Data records
________
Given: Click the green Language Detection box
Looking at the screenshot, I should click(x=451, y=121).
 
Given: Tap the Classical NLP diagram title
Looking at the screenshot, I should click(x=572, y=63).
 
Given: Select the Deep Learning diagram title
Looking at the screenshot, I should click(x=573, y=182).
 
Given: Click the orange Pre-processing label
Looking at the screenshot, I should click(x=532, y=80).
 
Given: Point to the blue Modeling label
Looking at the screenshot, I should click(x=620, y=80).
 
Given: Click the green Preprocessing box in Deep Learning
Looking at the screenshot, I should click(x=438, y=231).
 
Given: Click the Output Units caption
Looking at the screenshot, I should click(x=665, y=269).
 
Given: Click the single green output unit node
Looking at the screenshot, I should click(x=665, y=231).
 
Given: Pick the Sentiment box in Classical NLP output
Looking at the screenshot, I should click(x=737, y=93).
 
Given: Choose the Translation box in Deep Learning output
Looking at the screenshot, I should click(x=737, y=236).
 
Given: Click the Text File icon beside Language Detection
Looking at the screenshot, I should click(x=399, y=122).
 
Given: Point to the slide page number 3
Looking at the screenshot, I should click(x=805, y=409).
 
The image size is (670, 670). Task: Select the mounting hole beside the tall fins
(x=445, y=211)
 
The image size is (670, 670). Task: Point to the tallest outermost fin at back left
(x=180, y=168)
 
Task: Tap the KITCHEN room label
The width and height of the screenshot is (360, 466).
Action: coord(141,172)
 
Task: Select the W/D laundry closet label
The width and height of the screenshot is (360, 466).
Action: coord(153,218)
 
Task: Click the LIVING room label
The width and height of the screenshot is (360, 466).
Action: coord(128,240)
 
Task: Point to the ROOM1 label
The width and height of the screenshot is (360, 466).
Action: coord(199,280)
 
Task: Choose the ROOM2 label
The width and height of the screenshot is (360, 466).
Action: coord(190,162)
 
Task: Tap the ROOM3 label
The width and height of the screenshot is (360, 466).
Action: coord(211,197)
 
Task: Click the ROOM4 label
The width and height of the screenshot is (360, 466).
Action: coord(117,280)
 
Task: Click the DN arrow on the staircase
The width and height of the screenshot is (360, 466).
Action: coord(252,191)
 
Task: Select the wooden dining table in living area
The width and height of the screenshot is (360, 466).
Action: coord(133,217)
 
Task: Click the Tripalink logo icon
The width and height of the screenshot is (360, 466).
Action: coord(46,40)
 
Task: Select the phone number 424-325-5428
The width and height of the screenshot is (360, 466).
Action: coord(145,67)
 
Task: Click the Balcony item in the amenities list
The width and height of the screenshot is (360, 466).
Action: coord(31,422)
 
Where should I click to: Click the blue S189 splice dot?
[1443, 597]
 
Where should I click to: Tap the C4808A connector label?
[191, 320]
________
Render all the lines above as a Markdown table with the columns Row and Line. Number each row and omit blank lines.

| Row | Line |
|---|---|
| 1 | Given: Click the green Language Detection box |
| 2 | Looking at the screenshot, I should click(x=451, y=121). |
| 3 | Given: Tap the Classical NLP diagram title |
| 4 | Looking at the screenshot, I should click(x=572, y=63). |
| 5 | Given: Select the Deep Learning diagram title |
| 6 | Looking at the screenshot, I should click(x=573, y=182). |
| 7 | Given: Click the orange Pre-processing label |
| 8 | Looking at the screenshot, I should click(x=532, y=80). |
| 9 | Given: Point to the blue Modeling label |
| 10 | Looking at the screenshot, I should click(x=620, y=80). |
| 11 | Given: Click the green Preprocessing box in Deep Learning |
| 12 | Looking at the screenshot, I should click(x=438, y=231). |
| 13 | Given: Click the Output Units caption |
| 14 | Looking at the screenshot, I should click(x=665, y=269). |
| 15 | Given: Click the single green output unit node |
| 16 | Looking at the screenshot, I should click(x=665, y=231). |
| 17 | Given: Pick the Sentiment box in Classical NLP output |
| 18 | Looking at the screenshot, I should click(x=737, y=93). |
| 19 | Given: Choose the Translation box in Deep Learning output |
| 20 | Looking at the screenshot, I should click(x=737, y=236). |
| 21 | Given: Click the Text File icon beside Language Detection |
| 22 | Looking at the screenshot, I should click(x=399, y=122). |
| 23 | Given: Point to the slide page number 3 |
| 24 | Looking at the screenshot, I should click(x=805, y=409). |
| 25 | The image size is (670, 670). Task: Select the mounting hole beside the tall fins |
| 26 | (x=445, y=211) |
| 27 | The image size is (670, 670). Task: Point to the tallest outermost fin at back left |
| 28 | (x=180, y=168) |
| 29 | Task: Tap the KITCHEN room label |
| 30 | The width and height of the screenshot is (360, 466). |
| 31 | Action: coord(141,172) |
| 32 | Task: Select the W/D laundry closet label |
| 33 | The width and height of the screenshot is (360, 466). |
| 34 | Action: coord(153,218) |
| 35 | Task: Click the LIVING room label |
| 36 | The width and height of the screenshot is (360, 466). |
| 37 | Action: coord(128,240) |
| 38 | Task: Point to the ROOM1 label |
| 39 | The width and height of the screenshot is (360, 466). |
| 40 | Action: coord(199,280) |
| 41 | Task: Choose the ROOM2 label |
| 42 | The width and height of the screenshot is (360, 466). |
| 43 | Action: coord(190,162) |
| 44 | Task: Tap the ROOM3 label |
| 45 | The width and height of the screenshot is (360, 466). |
| 46 | Action: coord(211,197) |
| 47 | Task: Click the ROOM4 label |
| 48 | The width and height of the screenshot is (360, 466). |
| 49 | Action: coord(117,280) |
| 50 | Task: Click the DN arrow on the staircase |
| 51 | The width and height of the screenshot is (360, 466). |
| 52 | Action: coord(252,191) |
| 53 | Task: Select the wooden dining table in living area |
| 54 | The width and height of the screenshot is (360, 466). |
| 55 | Action: coord(133,217) |
| 56 | Task: Click the Tripalink logo icon |
| 57 | The width and height of the screenshot is (360, 466). |
| 58 | Action: coord(46,40) |
| 59 | Task: Select the phone number 424-325-5428 |
| 60 | The width and height of the screenshot is (360, 466). |
| 61 | Action: coord(145,67) |
| 62 | Task: Click the Balcony item in the amenities list |
| 63 | The width and height of the screenshot is (360, 466). |
| 64 | Action: coord(31,422) |
| 65 | Where should I click to: Click the blue S189 splice dot? |
| 66 | [1443, 597] |
| 67 | Where should I click to: Tap the C4808A connector label? |
| 68 | [191, 320] |